Your objective:
Nothing in the data should change when you return it, but leave the pictures out.
** Opening Material for the task block **
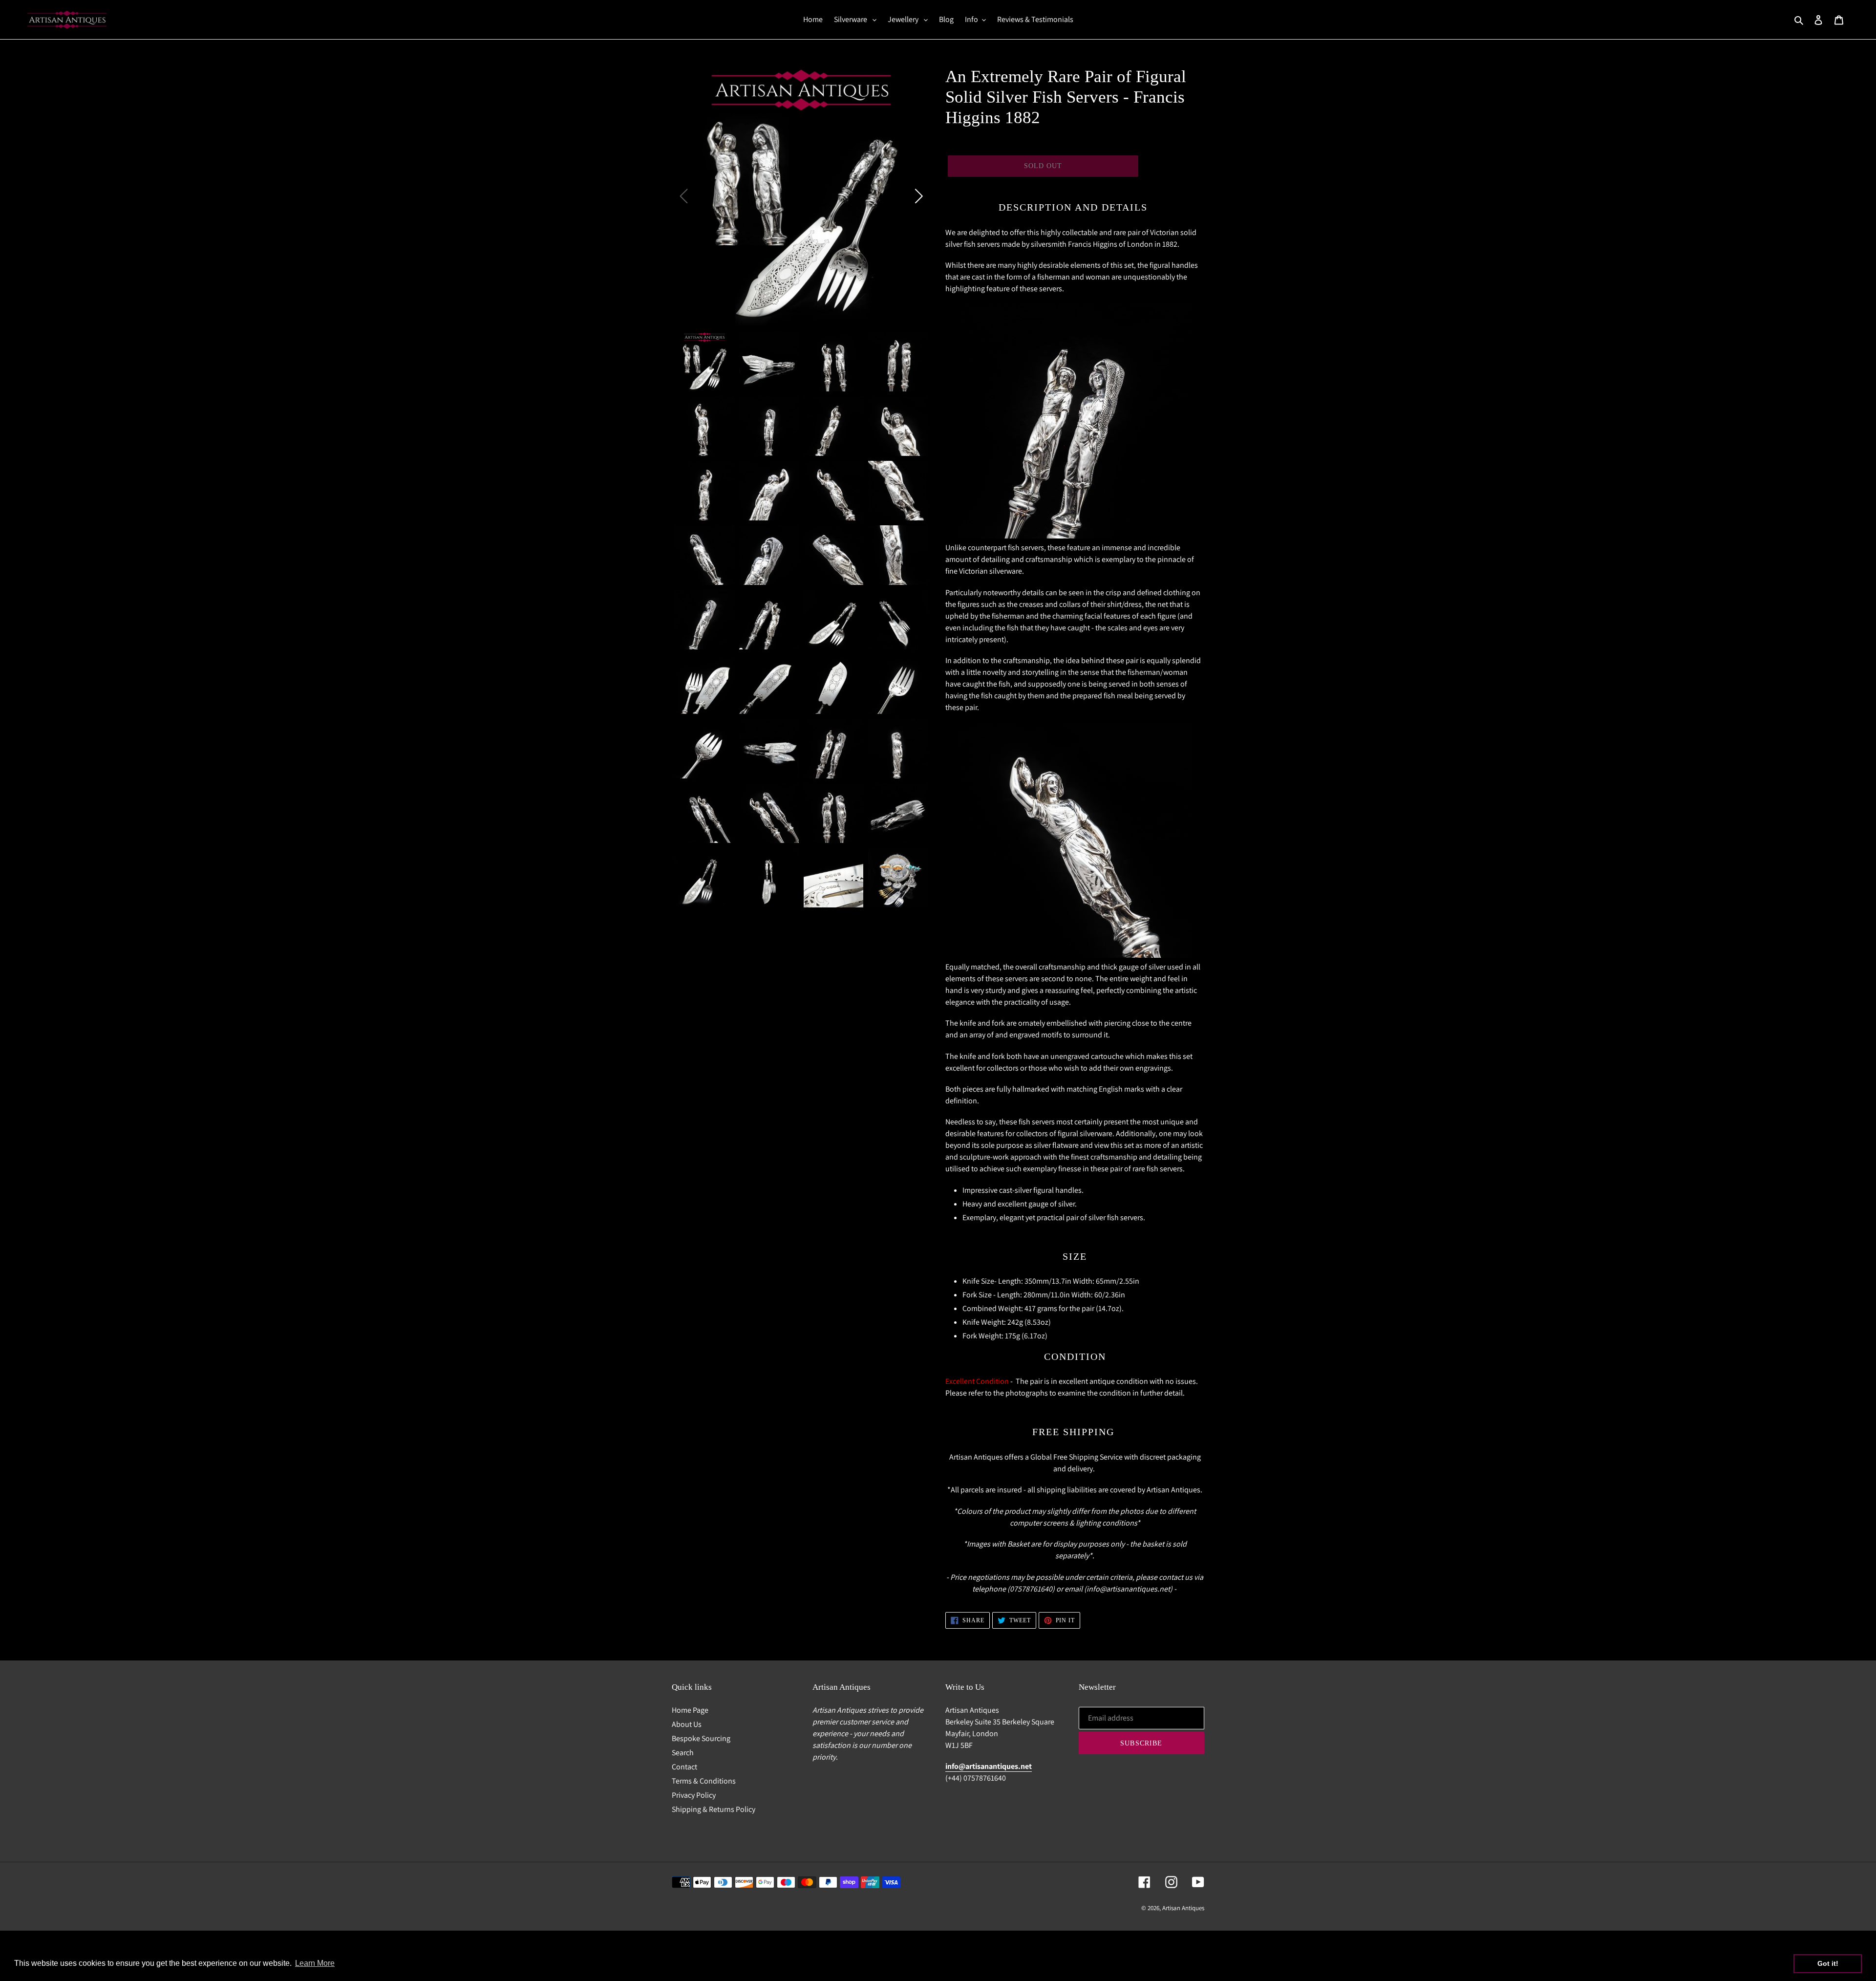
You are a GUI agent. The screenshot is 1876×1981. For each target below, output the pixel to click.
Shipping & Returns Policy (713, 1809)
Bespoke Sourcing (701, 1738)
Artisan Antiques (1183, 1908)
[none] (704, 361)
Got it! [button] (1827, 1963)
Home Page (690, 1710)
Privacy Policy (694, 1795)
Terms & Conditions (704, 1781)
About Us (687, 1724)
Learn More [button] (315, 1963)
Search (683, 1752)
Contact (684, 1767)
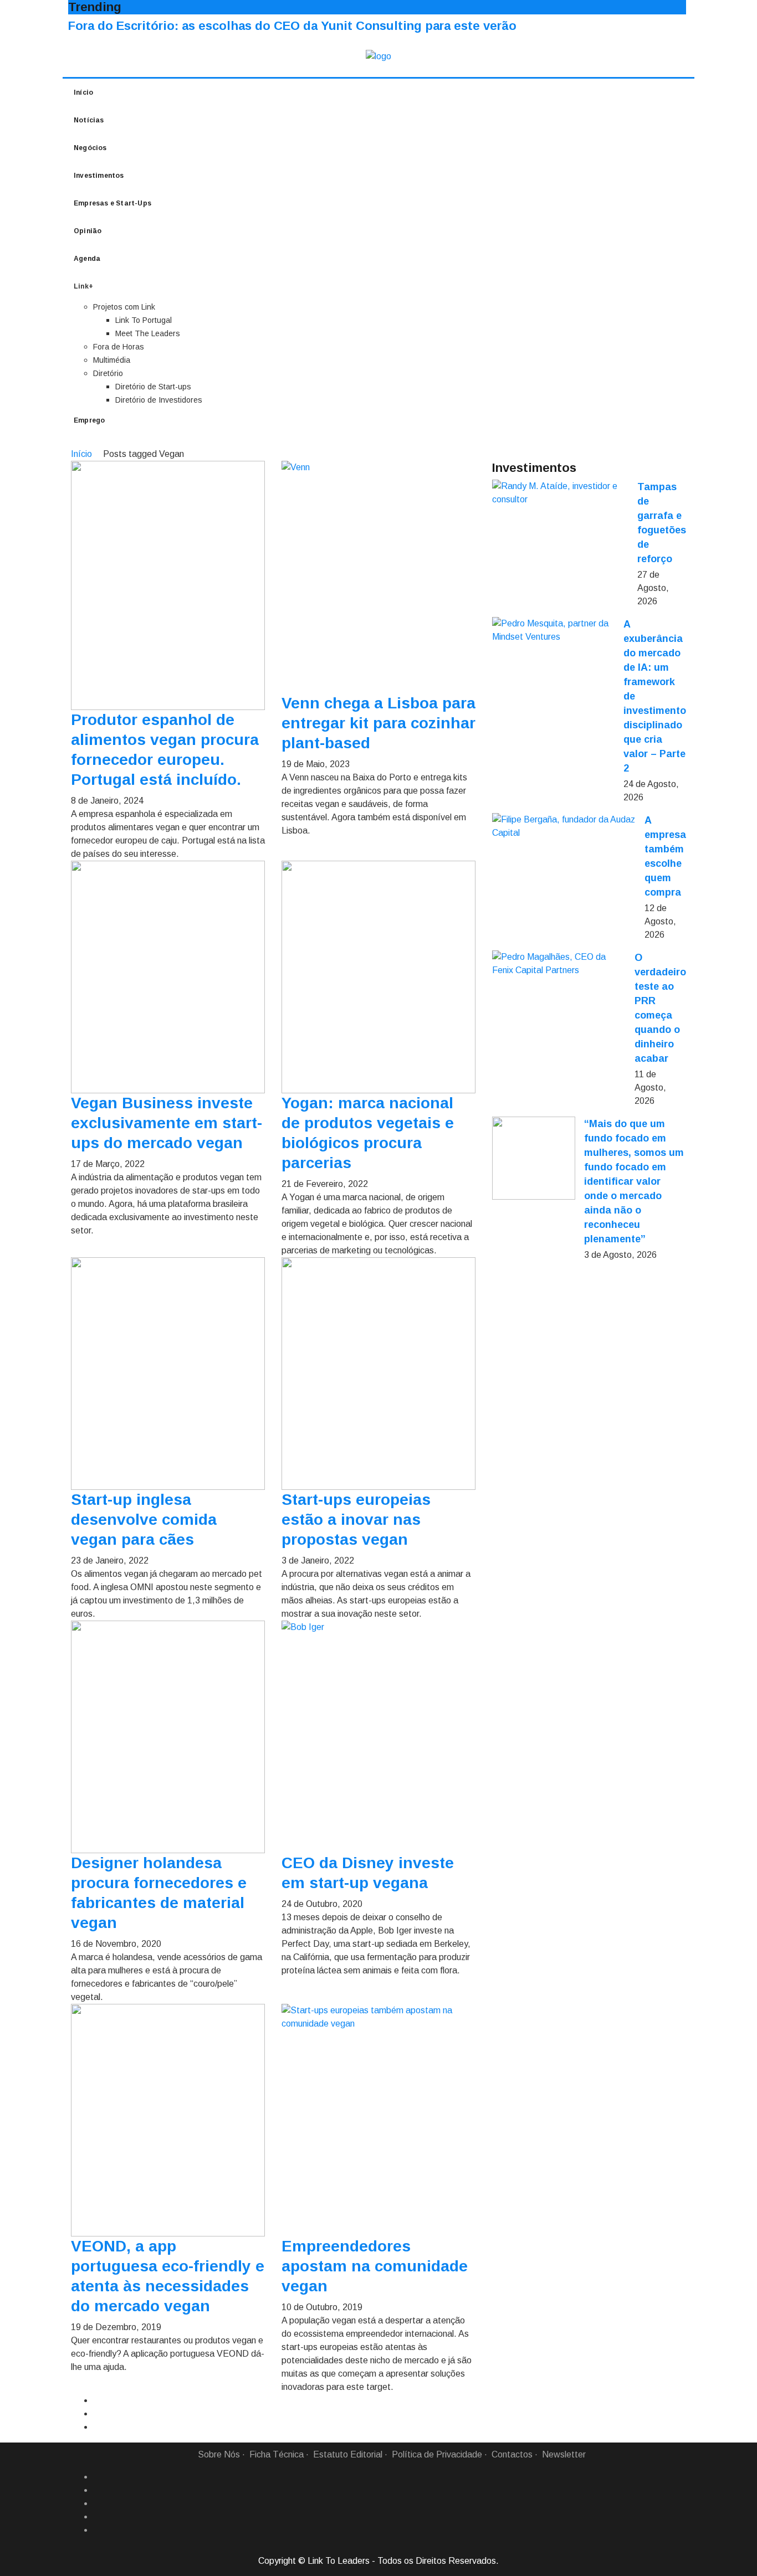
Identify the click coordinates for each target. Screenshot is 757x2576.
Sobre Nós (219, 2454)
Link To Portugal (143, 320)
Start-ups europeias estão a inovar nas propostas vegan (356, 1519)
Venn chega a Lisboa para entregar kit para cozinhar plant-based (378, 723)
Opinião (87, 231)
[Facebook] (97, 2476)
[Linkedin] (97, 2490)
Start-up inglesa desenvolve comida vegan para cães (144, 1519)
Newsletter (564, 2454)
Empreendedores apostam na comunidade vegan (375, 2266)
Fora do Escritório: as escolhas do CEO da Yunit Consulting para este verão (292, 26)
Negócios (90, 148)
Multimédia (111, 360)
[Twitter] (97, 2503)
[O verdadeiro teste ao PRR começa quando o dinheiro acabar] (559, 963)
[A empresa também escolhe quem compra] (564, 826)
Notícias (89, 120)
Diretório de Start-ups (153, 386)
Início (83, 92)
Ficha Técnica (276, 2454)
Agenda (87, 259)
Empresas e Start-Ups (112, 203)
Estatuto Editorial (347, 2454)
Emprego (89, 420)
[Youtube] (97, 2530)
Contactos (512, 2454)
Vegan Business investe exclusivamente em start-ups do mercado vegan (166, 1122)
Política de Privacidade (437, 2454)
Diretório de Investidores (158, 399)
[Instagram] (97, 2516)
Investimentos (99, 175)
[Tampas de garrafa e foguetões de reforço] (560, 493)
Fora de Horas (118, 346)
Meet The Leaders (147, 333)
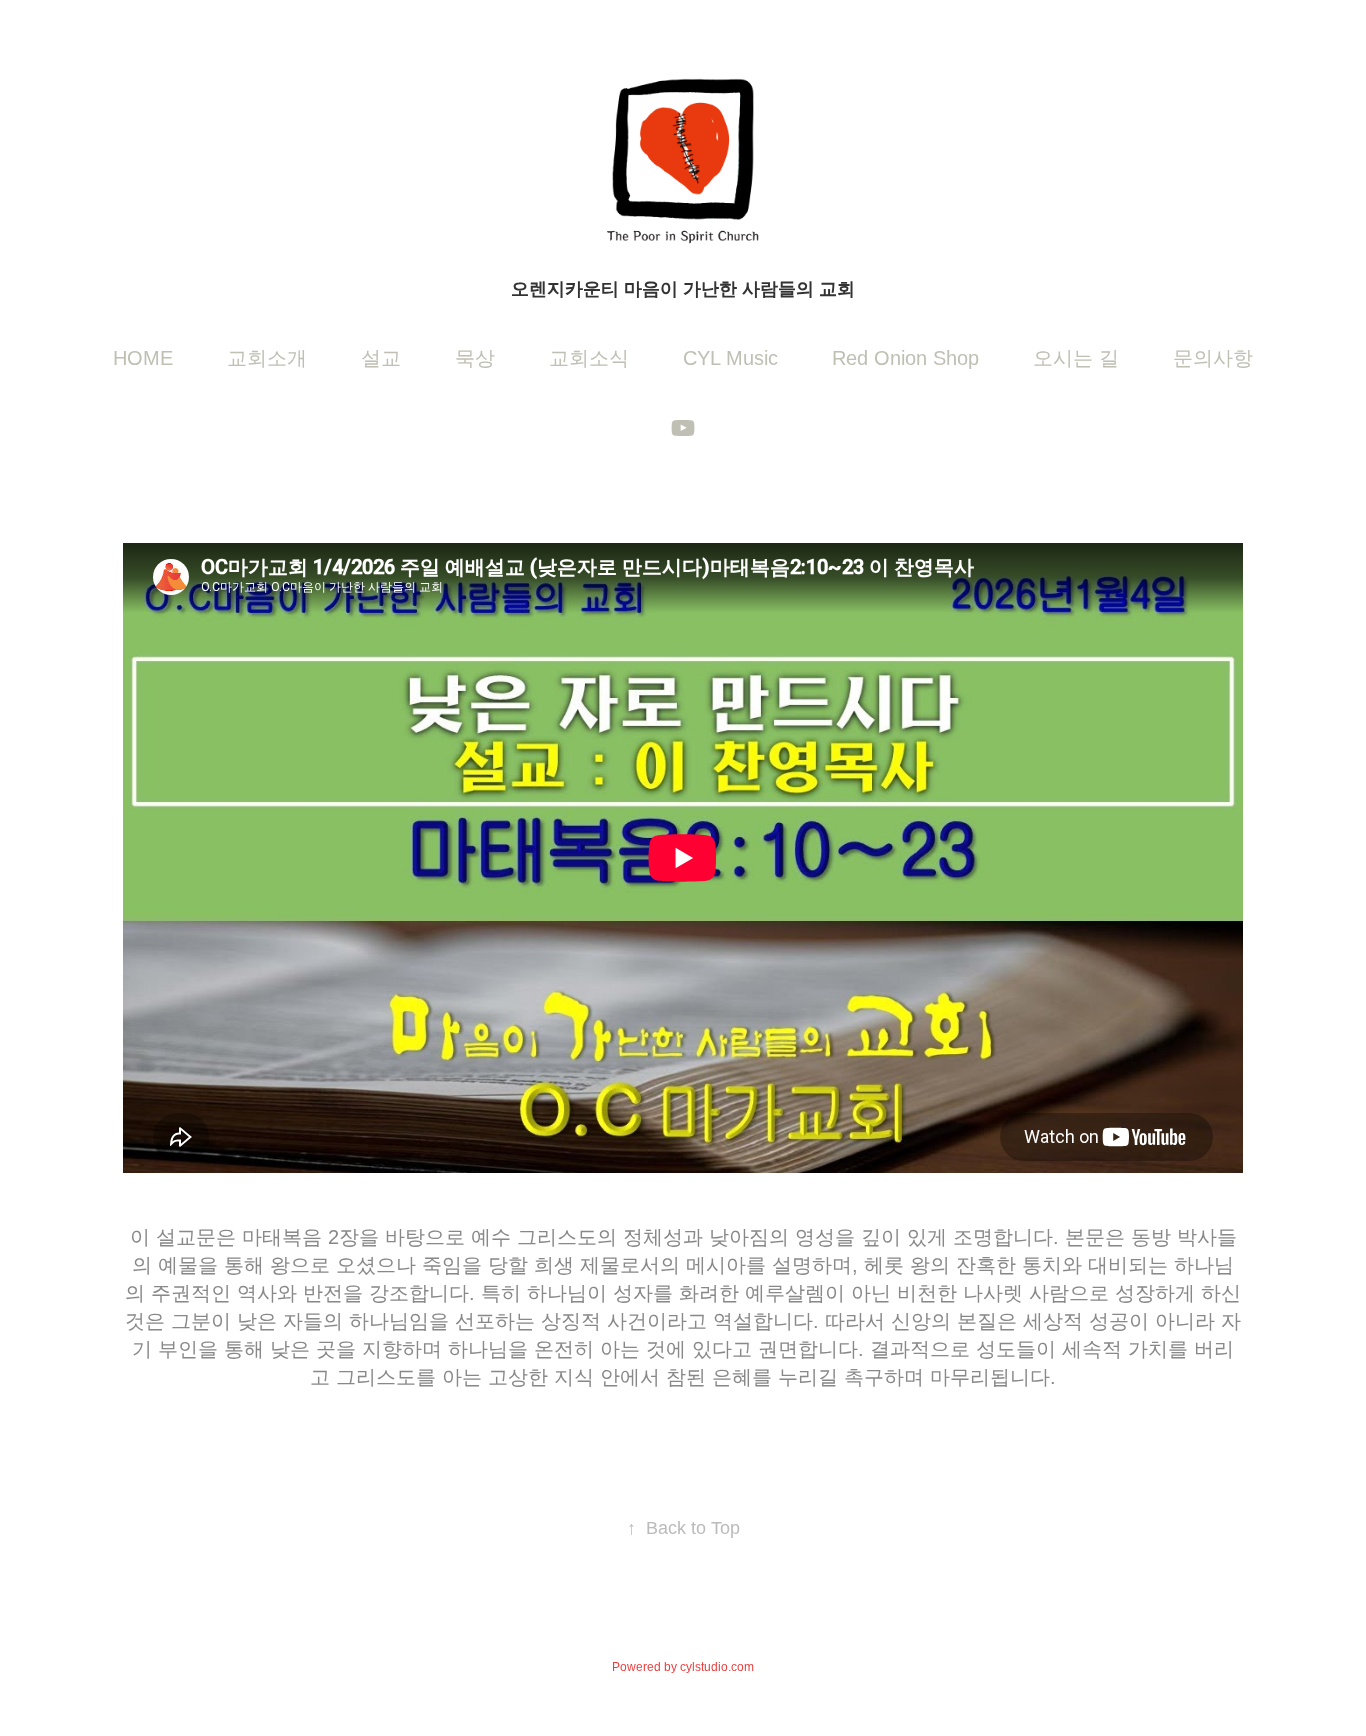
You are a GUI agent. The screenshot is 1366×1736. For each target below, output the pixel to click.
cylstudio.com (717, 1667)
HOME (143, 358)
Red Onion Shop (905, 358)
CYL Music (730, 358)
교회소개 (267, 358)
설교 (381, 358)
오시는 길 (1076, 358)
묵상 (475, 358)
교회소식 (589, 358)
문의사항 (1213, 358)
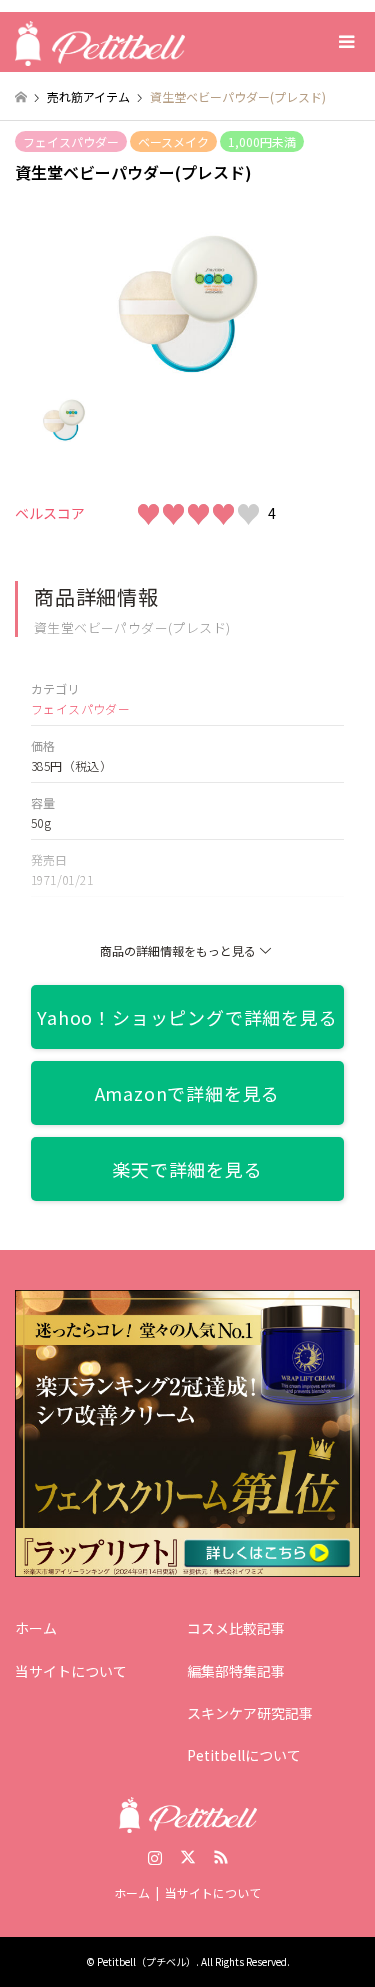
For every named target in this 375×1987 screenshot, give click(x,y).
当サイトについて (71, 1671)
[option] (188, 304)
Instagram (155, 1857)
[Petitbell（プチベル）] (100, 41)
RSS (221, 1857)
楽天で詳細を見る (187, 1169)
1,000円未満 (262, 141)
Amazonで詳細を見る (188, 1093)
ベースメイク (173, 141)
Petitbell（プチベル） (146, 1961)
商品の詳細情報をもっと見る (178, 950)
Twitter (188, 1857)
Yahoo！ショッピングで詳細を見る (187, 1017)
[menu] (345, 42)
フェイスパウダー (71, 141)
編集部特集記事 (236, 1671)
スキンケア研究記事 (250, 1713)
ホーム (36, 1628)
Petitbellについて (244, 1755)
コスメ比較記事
** Closing Material for the task block **
Solution below:
You are a GUI agent. The screenshot is 1876×1981. For each target below, output the pixel to click.
Shipping & Returns Policy (713, 1809)
Bespoke Sourcing (701, 1738)
Artisan Antiques (1183, 1908)
[none] (704, 361)
Got it! [button] (1827, 1963)
Home Page (690, 1710)
Privacy Policy (694, 1795)
Terms & Conditions (704, 1781)
About Us (687, 1724)
Learn More [button] (315, 1963)
Search (683, 1752)
Contact (684, 1767)
Identify the click coordinates for each target. Screenshot is 757x2576.
Sobre Nós (219, 2454)
Link To Portugal (143, 320)
Start-ups europeias estão a inovar nas propostas vegan (356, 1519)
Venn chega a Lisboa para entregar kit para cozinhar plant-based (378, 723)
Opinião (87, 231)
[Facebook] (97, 2476)
[Linkedin] (97, 2490)
Start-up inglesa desenvolve comida vegan para cães (144, 1519)
Newsletter (564, 2454)
Empreendedores apostam na comunidade vegan (375, 2266)
Fora do Escritório: as escolhas do CEO da Yunit Consulting para este verão (292, 26)
Negócios (90, 148)
Multimédia (111, 360)
[Twitter] (97, 2503)
[O verdadeiro teste ao PRR começa quando o dinheiro acabar] (559, 963)
[A empresa também escolhe quem compra] (564, 826)
Notícias (89, 120)
Diretório de Start-ups (153, 386)
Início (83, 92)
Ficha Técnica (276, 2454)
Agenda (87, 259)
Empresas e Start-Ups (112, 203)
Estatuto Editorial (347, 2454)
Emprego (89, 420)
[Youtube] (97, 2530)
Contactos (512, 2454)
Vegan Business investe exclusivamente em start-ups do mercado vegan (166, 1122)
Política de Privacidade (437, 2454)
Diretório de Investidores (158, 399)
[Instagram] (97, 2516)
Investimentos (99, 175)
[Tampas de garrafa e foguetões de reforço] (560, 493)
Fora de Horas (118, 346)
Meet The Leaders (147, 333)
You are a GUI agent. The screenshot is 1366×1736. For each target below, output the pixel to click.
cylstudio.com (717, 1667)
HOME (143, 358)
Red Onion Shop (905, 358)
CYL Music (730, 358)
교회소개 (267, 358)
설교 (381, 358)
오시는 길 (1076, 358)
묵상 (475, 358)
교회소식 (589, 358)
문의사항 (1213, 358)
For every named target in this 375×1987 screenshot, give click(x,y).
当サイトについて (71, 1671)
[option] (188, 304)
Instagram (155, 1857)
[Petitbell（プチベル）] (100, 41)
RSS (221, 1857)
楽天で詳細を見る (187, 1169)
1,000円未満 (262, 141)
Amazonで詳細を見る (188, 1093)
ベースメイク (173, 141)
Petitbell（プチベル） (146, 1961)
商品の詳細情報をもっと見る (178, 950)
Twitter (188, 1857)
Yahoo！ショッピングで詳細を見る (187, 1017)
[menu] (345, 42)
フェイスパウダー (71, 141)
編集部特集記事 (236, 1671)
スキンケア研究記事 (250, 1713)
ホーム (36, 1628)
Petitbellについて (244, 1755)
コスメ比較記事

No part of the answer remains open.